MONTEBELLUNA Flop è a questo punto la definizione che si può ufficialmente usare. Il tentativo dei grandi soci di Veneto Banca di mettere insieme, nell’operazione di aumento di capitale da un miliardo, una quota almeno del 25% per permettere l’ingresso in Borsa non è andato a segno e le sottoscrizioni risultano essere meno di un decimo. Il 2,22%, per la precisione, alle quali si potrebbero aggiungere, entro le 13 di oggi, quelle degli investitori istituzionali, ma l’esito è già scontato. Tecnicamente il capitale raccolto, sempre che la quota sia interamente attribuibile a membri del comitato presieduto da Bruno Zago, non è sufficiente nemmeno per inserire un nome nel Consiglio di amministrazione che il Fondo Atlante, a questo punto nuovo padrone della banca, vorrà designare. A maggior ragione se si tiene conto che il 2,22%, già smagrito dalle revoche arrivate dopo la diffusione, la scorsa settimana, di un supplemento al già scoraggiante prospetto informativo, potrebbe contenere sottoscrizioni dalle quali i firmatari, dato il risultato, potrebbero recedere.
Ragionando su un piano teorico, comunque, va detto che esiste ancora circa uno 0,7% di capitale distribuito fra gli 88 mila soci (ma strutturare una lista sostenuta dalle loro firme appare un’utopia) e alla fine rimane da vedere il comportamento su questo degli investitori istituzionali.

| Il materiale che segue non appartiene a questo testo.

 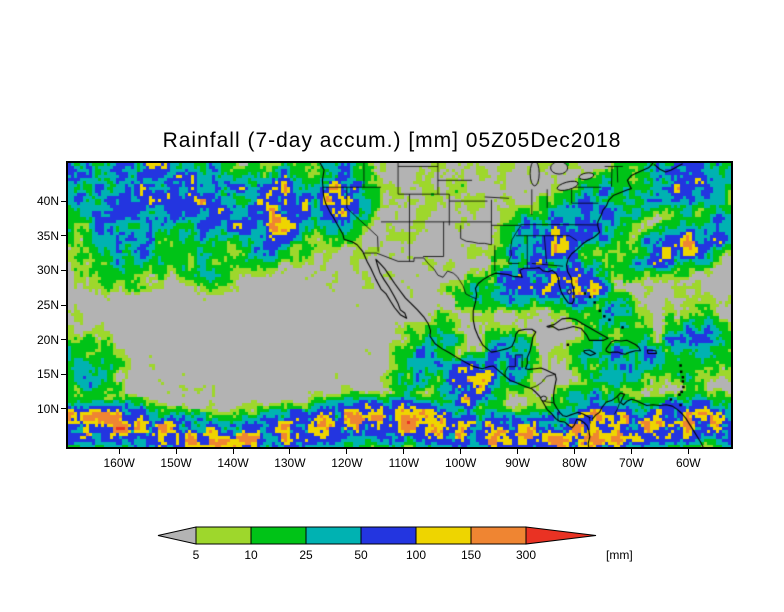 I want to click on colorbar-arrow-low, so click(x=177, y=536).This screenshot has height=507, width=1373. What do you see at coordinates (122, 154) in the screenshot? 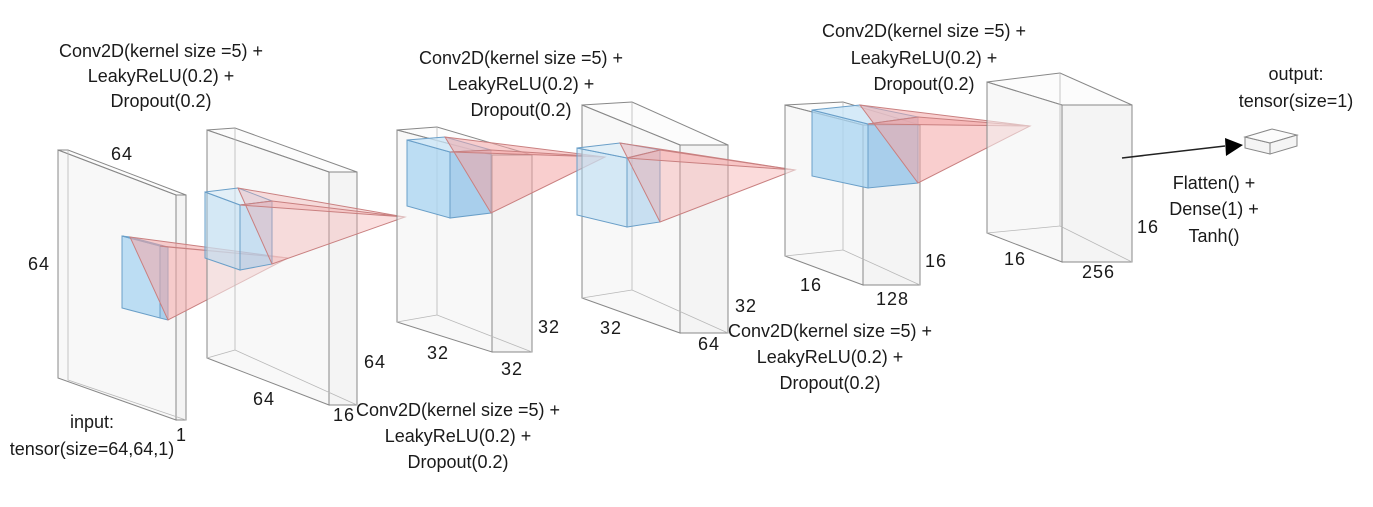
I see `input-width-label: 64` at bounding box center [122, 154].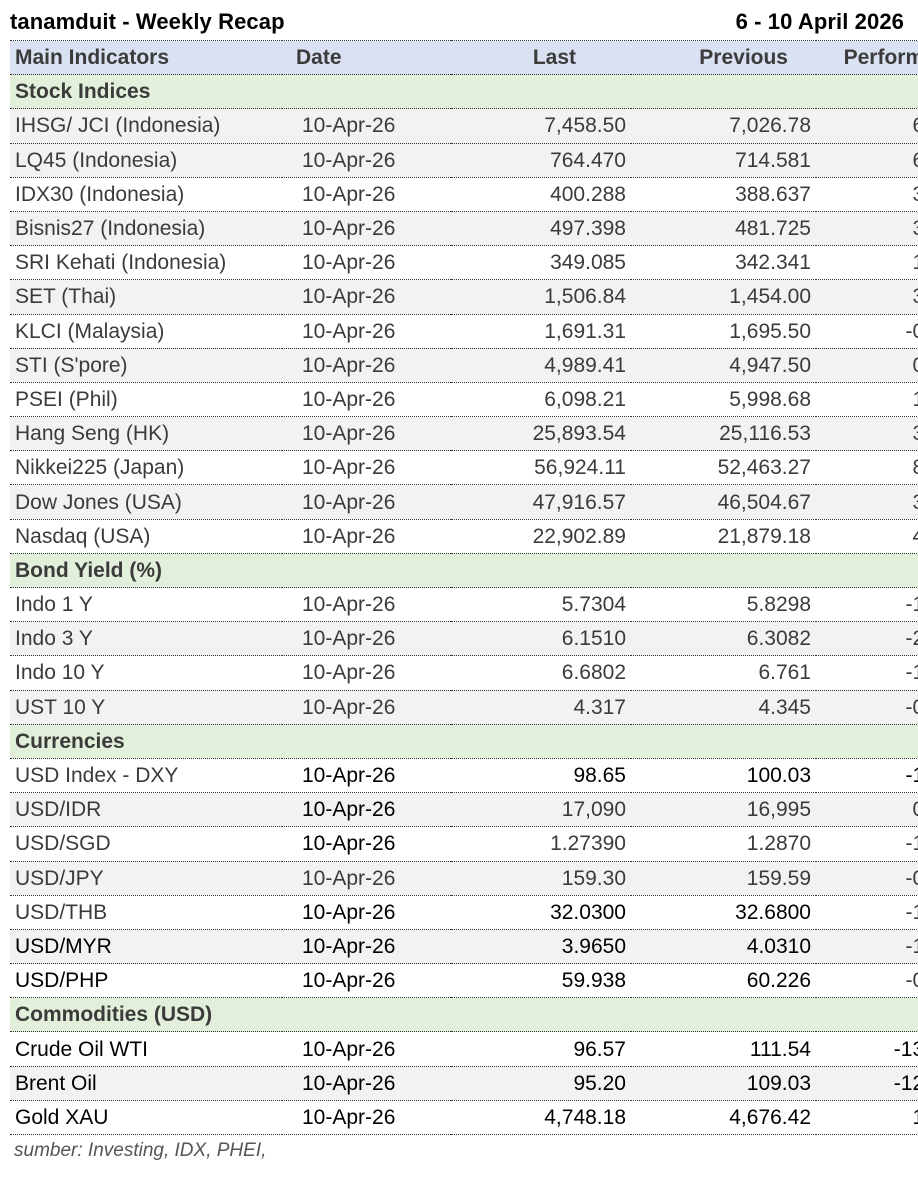 The width and height of the screenshot is (918, 1178). Describe the element at coordinates (146, 126) in the screenshot. I see `indicator-name: IHSG/ JCI (Indonesia)` at that location.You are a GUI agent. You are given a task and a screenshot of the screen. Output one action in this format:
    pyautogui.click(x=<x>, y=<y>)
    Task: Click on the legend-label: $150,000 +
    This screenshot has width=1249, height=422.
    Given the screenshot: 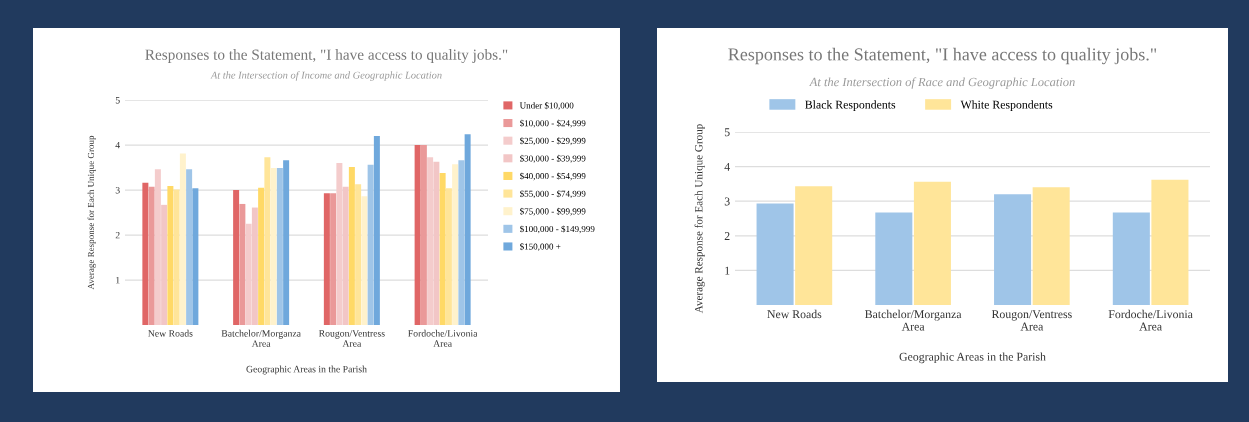 What is the action you would take?
    pyautogui.click(x=540, y=247)
    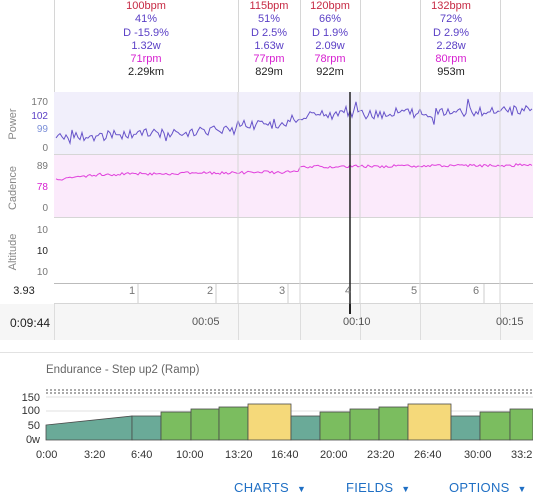  I want to click on time-cursor-line-axis, so click(350, 309).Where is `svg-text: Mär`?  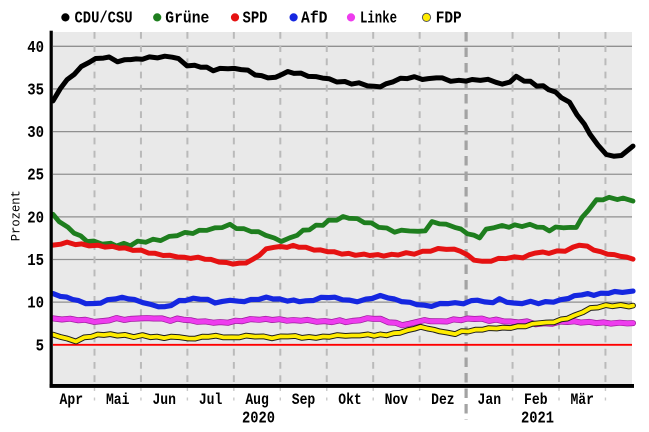
svg-text: Mär is located at coordinates (582, 400).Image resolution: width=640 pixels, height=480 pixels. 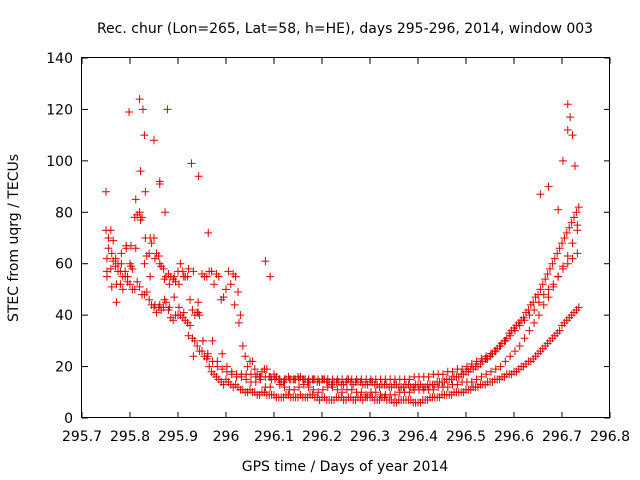 I want to click on x-tick-label: 296.7, so click(x=562, y=437).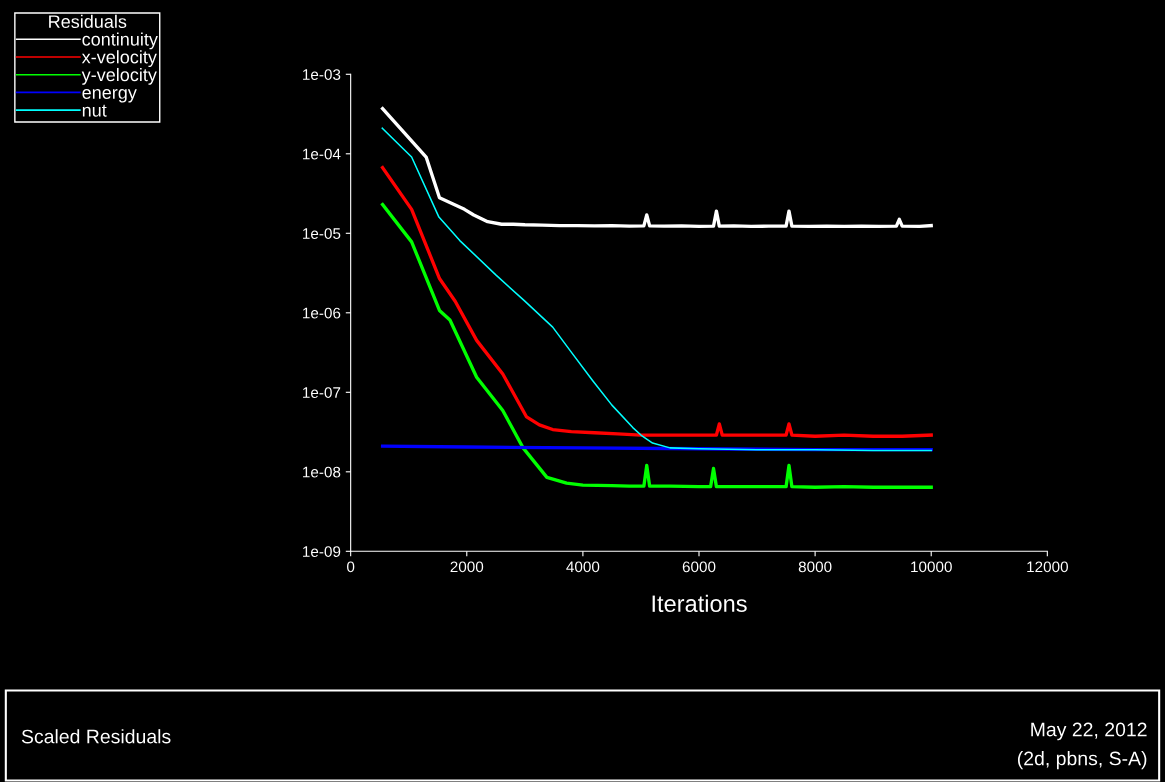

La sostanza è che adesso Atlante si può considerare il proprietario delle due ex banche popolari venete. Di questo prenderà atto un Cda a Montebelluna in programma per oggi e quello che accadrà da domani in poi è tutto da scoprire. «E’ la soluzione che definirei la “meno peggio” – sostiene Fabio Buttignon, docente di finanza aziendale all’università di Padova – perché l’alternativa proposta dalla cordata dei grandi soci mi è sempre parsa velleitaria. Anche si fossero ottenute le condizioni per la quotazione, temo che l’attrattività del titolo sarebbe stata molto modesta. Il bicchiere mezzo pieno è che abbiamo evitato il fallimento e da qui si può ricominciare con un nuovo Cda e un piano industriale veloce e credibile». Nel senso che il «progetto Serenissima», presentato lo scorso ottobre dall’allora amministratore delegato e oggi direttore generale Cristiano Carrus, per Buttignon potrà servire sì da piattaforma, ma da sottoporre a una capillare rilettura. «Un minimo di continuità ci vuole, se non ci sono controindicazioni Carrus può restare al suo posto. Il problema serio ora sarà la gestione dei contenziosi. E vedremo anche se Atlante, in uno scenario di possibile aggregazione di Montebelluna con Vicenza, sceglierà di ristrutturare i due istituti separatamente o una volta fusi».
Pierpaolo Baretta, sottosegretario veneto all’Economia, rilancia una visione più larga: «Ci vuole un disegno di medio periodo dei veneti sul Veneto che coinvolga le due ex banche popolari, le Bcc, le fondazioni bancarie, gli imprenditori e la politica. E penso anche che il Banco Popolare sia in tutto questo un interlocutore che non può rimanere estraneo». Il quale Banco Popolare, per inciso, ieri ha festeggiato il successo del suo aumento di capitale da un miliardo con uno sprint in Borsa del titolo, cresciuto del 6,47%.
Tutto questo perché non si può fingere di non vedere come la sfiducia nel sistema bancario locale nel suo complesso, sostiene ancora l’esponente di governo, abbia rafforzato il rischio di «allontanamento dei depositi verso destinazioni lontane, in Italia e all’estero. La circolazione dei capitali in ambito internazionale è un fatto normale, una fuga è un’altra cosa. Mi sarei aspettato di più dagli investitori locali, è stata un’occasione persa».
In sintonia Simonetta Rubinato, deputata trevigiana del Pd. «Sarebbe utile capire perché sia mancato questo apporto di capitali. E’ prematuro ora ipotizzare che cosa farà il Fondo Atlante, ormai di fatto azionista unico delle due ex popolari venete, ma che le integri o meno, il percorso non sarà per nulla indolore. Per questo credo ancor di più oggi che tutte le istituzioni debbano impegnarsi al massimo perché venga fatta chiarezza sulle responsabilità di chi ha portato a questa situazione e per dare risposta ai risparmiatori truffati e alle imprese in sofferenza».
E i grandi soci dopo il grande flop? Per loro parla Loris Tosi. «Non avremo consiglieri ma anche un intero Cda nominato da noi non è servito. Comunque Atlante non può trascurare l’aspetto della fiducia e il valore di una banca è dato anche dalla soddisfazione dei clienti. Perciò credo che abbia tutto l’interesse a tessere un dialogo con noi ».